▶ [AVAILABLE RECORDS]
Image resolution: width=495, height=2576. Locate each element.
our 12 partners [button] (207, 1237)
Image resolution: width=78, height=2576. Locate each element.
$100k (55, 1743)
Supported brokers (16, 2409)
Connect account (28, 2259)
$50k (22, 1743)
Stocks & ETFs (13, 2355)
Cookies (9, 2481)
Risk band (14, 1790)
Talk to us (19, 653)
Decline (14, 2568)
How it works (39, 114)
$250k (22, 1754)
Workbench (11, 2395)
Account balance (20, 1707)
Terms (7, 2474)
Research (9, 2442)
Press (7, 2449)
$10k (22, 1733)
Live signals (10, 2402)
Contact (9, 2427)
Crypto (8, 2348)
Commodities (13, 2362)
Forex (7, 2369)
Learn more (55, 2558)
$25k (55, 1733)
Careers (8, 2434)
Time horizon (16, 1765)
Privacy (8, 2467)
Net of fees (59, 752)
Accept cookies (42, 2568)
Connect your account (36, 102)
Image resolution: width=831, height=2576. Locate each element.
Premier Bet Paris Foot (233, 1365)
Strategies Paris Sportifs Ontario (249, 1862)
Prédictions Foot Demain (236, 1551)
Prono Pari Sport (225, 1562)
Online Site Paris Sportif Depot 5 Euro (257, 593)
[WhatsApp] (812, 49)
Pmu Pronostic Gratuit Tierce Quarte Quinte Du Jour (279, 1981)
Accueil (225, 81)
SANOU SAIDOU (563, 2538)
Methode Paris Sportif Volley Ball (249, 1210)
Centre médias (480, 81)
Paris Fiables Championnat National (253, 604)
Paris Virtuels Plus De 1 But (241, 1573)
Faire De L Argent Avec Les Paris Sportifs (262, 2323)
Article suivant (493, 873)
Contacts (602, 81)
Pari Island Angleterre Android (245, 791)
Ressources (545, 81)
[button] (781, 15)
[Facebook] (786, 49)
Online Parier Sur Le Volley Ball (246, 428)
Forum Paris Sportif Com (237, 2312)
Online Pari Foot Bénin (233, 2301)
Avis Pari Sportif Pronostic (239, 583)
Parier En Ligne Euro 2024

▶ [WORK INSTRUCTION]
The task here is to output the line with "Supported brokers (16, 2409)" and all lines after it to the end of the records above, exactly and only those.

▶ [SOLVED EXERCISE]
Supported brokers (16, 2409)
Connect account (28, 2259)
$50k (22, 1743)
Stocks & ETFs (13, 2355)
Cookies (9, 2481)
Risk band (14, 1790)
Talk to us (19, 653)
Decline (14, 2568)
How it works (39, 114)
$250k (22, 1754)
Workbench (11, 2395)
Account balance (20, 1707)
Terms (7, 2474)
Research (9, 2442)
Press (7, 2449)
$10k (22, 1733)
Live signals (10, 2402)
Contact (9, 2427)
Crypto (8, 2348)
Commodities (13, 2362)
Forex (7, 2369)
Learn more (55, 2558)
$25k (55, 1733)
Careers (8, 2434)
Time horizon (16, 1765)
Privacy (8, 2467)
Net of fees (59, 752)
Accept cookies (42, 2568)
Connect your account (36, 102)
Image resolution: width=831, height=2576. Locate each element.
Premier Bet Paris Foot (233, 1365)
Strategies Paris Sportifs Ontario (249, 1862)
Prédictions Foot Demain (236, 1551)
Prono Pari Sport (225, 1562)
Online Site Paris Sportif Depot 5 Euro (257, 593)
[WhatsApp] (812, 49)
Pmu Pronostic Gratuit Tierce Quarte Quinte Du Jour (279, 1981)
Accueil (225, 81)
SANOU SAIDOU (563, 2538)
Methode Paris Sportif Volley Ball (249, 1210)
Centre médias (480, 81)
Paris Fiables Championnat National (253, 604)
Paris Virtuels Plus De 1 But (241, 1573)
Faire De L Argent Avec Les Paris Sportifs (262, 2323)
Article suivant (493, 873)
Contacts (602, 81)
Pari Island Angleterre Android (245, 791)
Ressources (545, 81)
[button] (781, 15)
[Facebook] (786, 49)
Online Parier Sur Le Volley Ball (246, 428)
Forum Paris Sportif Com (237, 2312)
Online Pari Foot Bénin (233, 2301)
Avis Pari Sportif Pronostic (239, 583)
Parier En Ligne Euro 2024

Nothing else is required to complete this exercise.